Nini Inur terisak pelan.

"Jadi Nanang buli nginilah laki Siti?"

(Jadi lelaki bule ini suami Siti).

Tanya kai Ijul.

"Inggih ... mun kawa Abah wan Uma bapandir bahasa Banjar nang kawa dipahami inya ja."

(Kalau bisa ayah dan ibu berbicara dengan bahasa Banjar yang mudah dimengerti dia saja).

Kata papi Siti.

Setelah berbicara cukup lama, akhirnya papi pamit pulang kembali ke Jakarta.
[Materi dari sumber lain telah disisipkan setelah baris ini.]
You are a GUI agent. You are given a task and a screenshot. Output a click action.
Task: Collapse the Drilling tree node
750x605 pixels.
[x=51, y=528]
Tinggal aku di sini berusaha menyesuaikan diriku dengan keadaan yang sungguh asing bagiku.

**** author****

Nini Inur menunjukan kamar Siti pada Satria.

"Nah ini kamar Siti, silakan ja, Nanang buli kalo mau istirahat, kaya ini pang keadaan kami," kata Nini Inur.

"Inggih ... terima kasih, Ni."

"Nini wan Kai ka warung dulu lah. Bamula banyak sudah urang handak makan," pamit Nini Inur.

"Boleh ulun membantu, Ni?"

"Boleh banar .. .Ayo kita ke warung." Nini Inur menyambut gembira keinginan Satria untuk membantu di warungnya.

Satria membantu kai Ijul membakar ikan.

Dan tentu saja ia langsung jadi pusat perhatian.

"Nini Inur punya pelayan baru ya? Aduuh langkarnya ai."

"Cucu minantuku, Ding ai.”

"Cucu menantu? Laki Siti Kah?"

"Hiih."

"Pabila nikahnya? Kada bahabaran."

"Jumat tadi nikahnya di Jakarta. Abahnya Siti nang manikah akan."

"Untungnya … ai, Siti dapat laki langkar banar."

Saat Satria sibuk membantu di warung, Siti datang untuk makan siang dengan beberapa temannya.

Siti termangu di tempatnya.

"Abang bule," gumamnya.

"Siapa, Lai?" tanya Neni mengikuti arah pandangan Siti.

"Aduh ada pelayan hanyar kah, Lai? Bule lagi … gantengnyaaa … ai," gumam Neni.

Siti hanya diam saja mendengar celoteh heboh teman-temannya.